Independent wealth consultant, Adrian Lowcock, agrees that the range is particularly vulnerable to a change in outlook for interest rates because of exposure to longer dated government and corporate bonds.

However, he adds: “Vanguard are not likely to be too concerned given the nature of the product and their own views. They believe that the bulk of returns come from strategic asset allocation and not stock selection or tactical moves in asset allocation.

“In addition, costs play a significant role in long term returns, so Vanguard keep the product range fairly simple in order to keep cost low and reduce their impact.”

However, the latest data fund flow from the Investment Association suggests investors are not overly concerned by the recent bond sell-off, with the IA Mixed Asset 40-85% Shares named as the best-selling sector in May, gaining £692m in net retail sales.

“This reminds us that some investors are still looking for an element of resilience to their investments, despite strong market returns over the past year,” says Kate Marshall, acting head of investment analysis at Hargreaves Lansdown. “Funds in this sector invest partly in bonds and cash, so they’re not always fully exposed to the volatility that often comes with pure stock market investing.”

See also: Christopher Bishun: How has Vanguard Lifestrategy performed compared to active alternatives?

Other alternatives out there

While the passive, low-cost Vanguard Lifestrategy Range will appeal to some, there are similar active options available that would be better placed to navigate a sea change in the bond market.

Khalaf highlights the Personal Assets Trust and Rathbone Total Return fund for the more conservative investors – both of which offer investors a mixed asset portfolio but are actively managed.

“They have a wider toolkit than Lifestrategy funds to navigate markets, making use of other assets like gold and cash in the portfolio,” he says. “As active funds they do come with a higher annual fee, 0.57% for the Rathbone Total Return fund and 0.73% for Personal Assets Trust, compared to 0.22% per annum for the Lifestrategy range.”

BlackRock’s Consensus range, also passive, is widely considered to be the main competitor to the Vanguard funds.
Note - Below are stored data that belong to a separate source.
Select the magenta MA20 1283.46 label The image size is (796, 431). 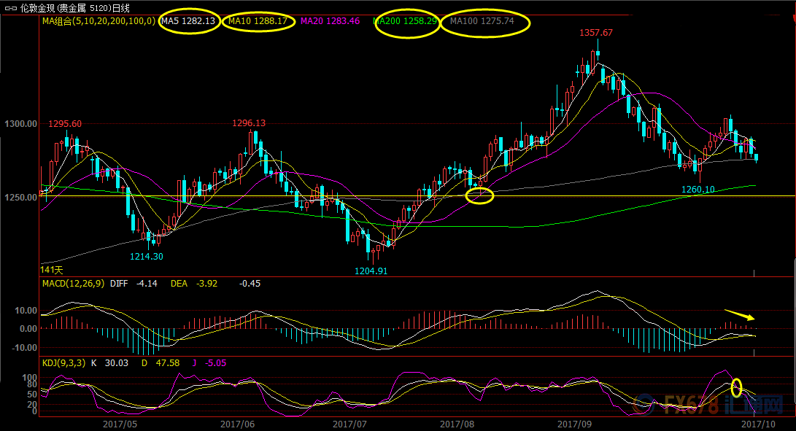coord(331,22)
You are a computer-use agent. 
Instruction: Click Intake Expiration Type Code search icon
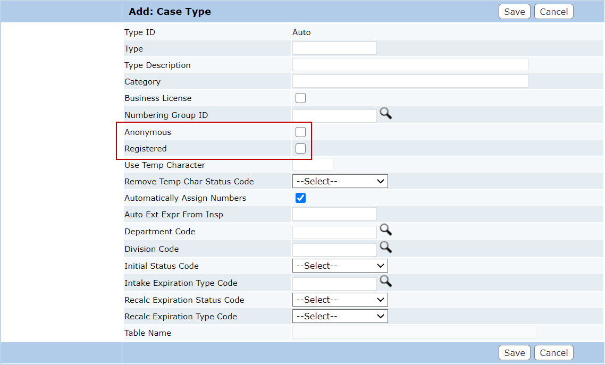point(385,282)
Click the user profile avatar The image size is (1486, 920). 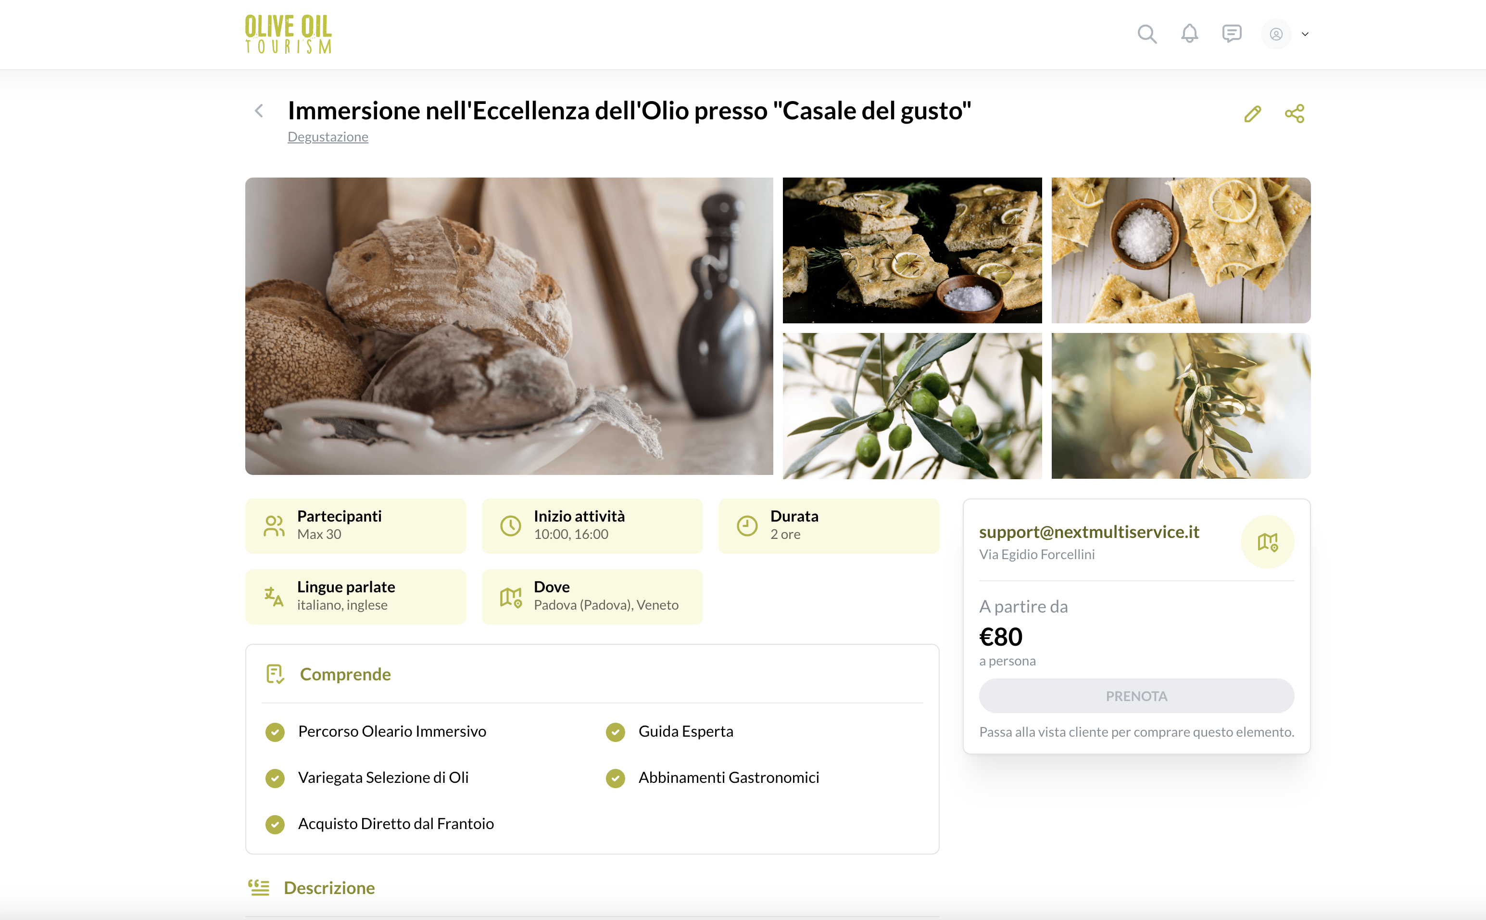(1276, 34)
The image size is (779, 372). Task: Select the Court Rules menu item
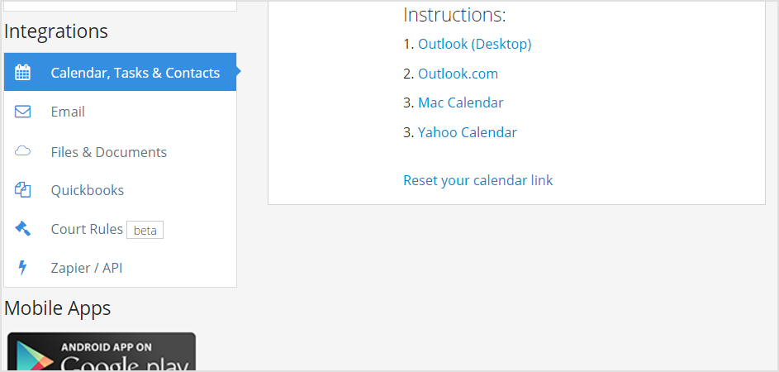87,229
Where this fund differs, however, is that it doesn’t have fixed equity and bond exposures and instead follows the average allocations of UK pension funds.

See also: Blackrock rival to Lifestrategy prompts split views on static allocation

Lifestrategy to remain popular among investors who prefer someone else doing the work

For Lowcock, however, almost regardless of the wider market movements, Vanguard has its place in most portfolios.
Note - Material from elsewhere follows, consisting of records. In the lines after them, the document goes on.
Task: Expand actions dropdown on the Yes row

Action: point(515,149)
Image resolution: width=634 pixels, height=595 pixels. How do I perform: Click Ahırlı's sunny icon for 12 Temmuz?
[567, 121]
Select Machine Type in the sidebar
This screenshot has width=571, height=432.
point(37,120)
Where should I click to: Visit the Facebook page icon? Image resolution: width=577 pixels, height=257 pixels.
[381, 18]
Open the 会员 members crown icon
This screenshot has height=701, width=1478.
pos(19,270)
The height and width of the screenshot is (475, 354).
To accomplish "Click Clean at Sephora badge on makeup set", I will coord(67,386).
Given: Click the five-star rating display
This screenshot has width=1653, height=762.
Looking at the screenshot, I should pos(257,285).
He says: “Instead of trying to be all things to all people Vanguard have focused on offering a range that address one key aspect of long-term performance – strategic asset allocation -and manage this on behalf of investors. This approach is simple and low cost when well executed.

“For new investors, or those preferring to let someone else do the work, the solution is likely to remain attractive although past performance cannot be guaranteed.

“For more experienced investors and those wanting to add a bit more to their portfolio the Vanguard range is a good core solution which can be complemented by other options so the exposure to long-dated bonds only forms a segment of the whole and adds to diversification.”